As we were interested only in the static solutions for whole-cell strains, all materials were assumed to be linear elastic and isotropic (Zhu et al., 2000). Cell and substrate had a Poisson ratio of 0.3 (Maniotis et al., 1997). Appropriate boundary conditions and forces were applied to the models to simulate substrate stretch or intermittent hydrostatic pressure.

The linear elastic continuum mechanics equations (Timoshenko and Goodier, 1970) were then solved to find the strain distributions exerted on the cells. In its simplest expression, engineering strain epsilon  can be defined as the length variation dl per unit length l (epsilon  = dl/l).
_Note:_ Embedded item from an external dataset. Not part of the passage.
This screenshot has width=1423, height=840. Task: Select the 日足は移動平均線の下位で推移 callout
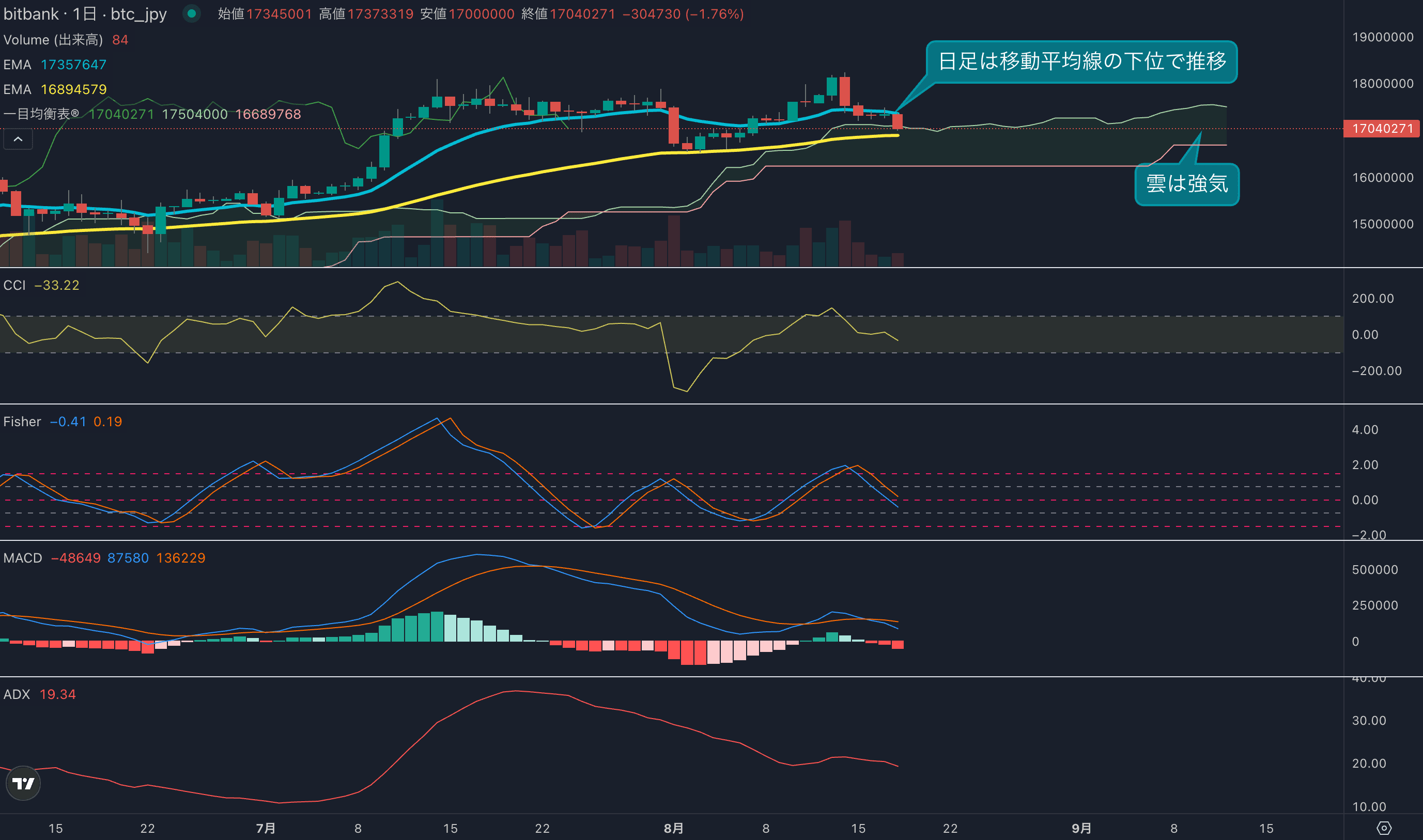click(1081, 61)
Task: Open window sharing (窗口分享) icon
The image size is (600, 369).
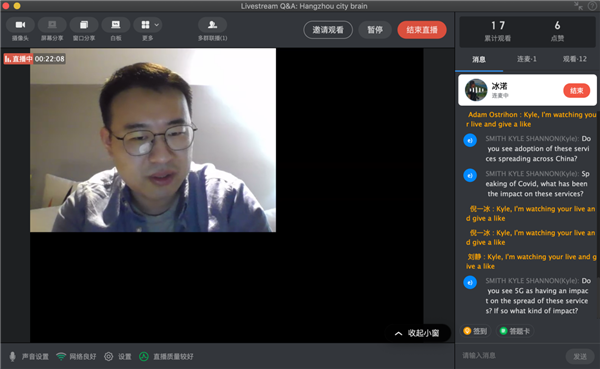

Engineering strain is usually expressed in percent variation of length or microstrain (µepsilon ) with 1% strain = 0.01 epsilon  = 10,000 µepsilon . All of the finite element calculations were carried out with CAST3M, a general-purpose finite element solver with an integrated pre- and post-processor (CAST3M, Commissariat à l'Energie Atomique, Saclay, France, kk2000{at}semt1.smts.cea.fr., available free for universities) and were run either on an SGI O2 or a standard PC.

Boundary conditions

Substrate stretch. For the substrate stretch simulations, a displacement equivalent to 0.1% stretch in the x-direction was applied to one end of the substrate and the other side was constrained in the x-direction. The sides running parallel to the x-direction were constrained in the y-direction. The underside of the substrate was constrained in the z-direction (All boundary conditions are represented in Fig. 2 A).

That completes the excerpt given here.